Alguno de los citados ha expresado la posibilidad del nacimiento de algún nuevo ente de control económico y financiero mundial, pero tanto por la forma de expresarlo como por la vaguedad de las supuestas funciones que habría de ejercer, mas parecen entes derivados de alguna onírica confusión de realidad con deseo, que posibles, por estudiados, estructurados y realizables centros de control e intervención en la económia y finanzas mundiales.
Sea como sea, hace escasos días reproducía aquí una frase de Saramago que mantiene que la izquierda ni piensa, ni actúa, ni menos aun arriesga. Hace también escasos días planteaba en esta mi espita de mis obsesiones políticas que estábamos en tiempos de oportunidades ideológicas y lo estamos desaprovechando.
Espero que, al menos, el común de los ciudadanos aprecie, anote donde mejor le venga, sea en su memoria o en pared bien alta, que todos, absolutamente todos los gobernantes con el apoyo de sus cebados sindicatos, han tomado las mismas medidas, han protegido a los mismos y han exprimido sus posibles, que son los nuestros, con la sola intención de salvar al sistema capitalista, sin más objetivo de que este, con su careta actual o la que estimen que conviene pasajeramente a sus propósitos, siga manteniendo un mundo injusto y cruel.

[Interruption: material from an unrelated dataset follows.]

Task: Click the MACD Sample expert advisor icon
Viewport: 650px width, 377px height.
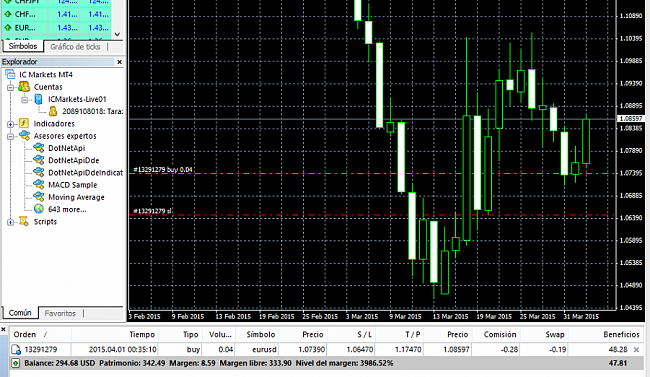Action: pyautogui.click(x=39, y=185)
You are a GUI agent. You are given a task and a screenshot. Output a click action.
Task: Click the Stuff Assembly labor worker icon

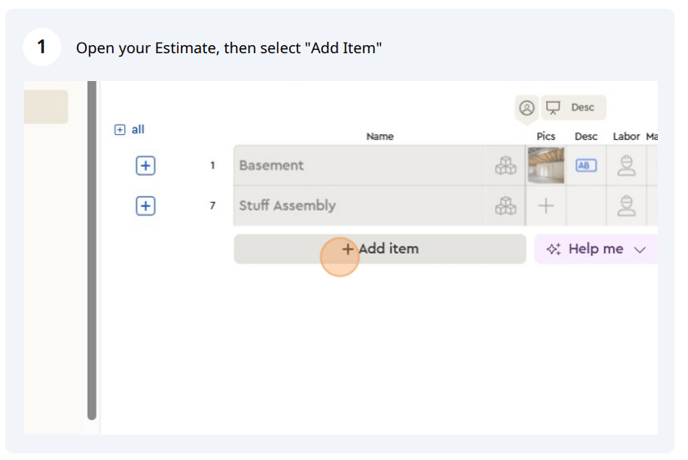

Espero y deseo que todo ciudadano que a si mismo se tenga por persona concienciada y comprometida con los valores de la izquierda de siempre no olvide que con estas actuaciones se pone en evidencia lo que para mi es lo más sangrante, que se ha demostrado que si quisieran, pero no quieren, se podría, con actuaciones similares pero mucho menos costosas, erradicar definitivamente el hambre, la miseria y la injusticia del mundo. Entonces si que se podría cantar bien alto y con acierto aquello que dice, a su pesar, “La Internacional”: “el día que el triunfo alcancemos, ni esclavos ni pobres habrá, la tierra será el paraíso, patria de la humanidad”.
En una larga pelicula de Kevin Kostner ambientada en la frontera americana, "Bailando con lobos", hay un personaje, la chica blanca, que acogida por los indios la llaman "En pie con el puño en alto", por la actitud firme y amenazante que mantenia cuando la encontraron. Pues eso, que ya esta bien.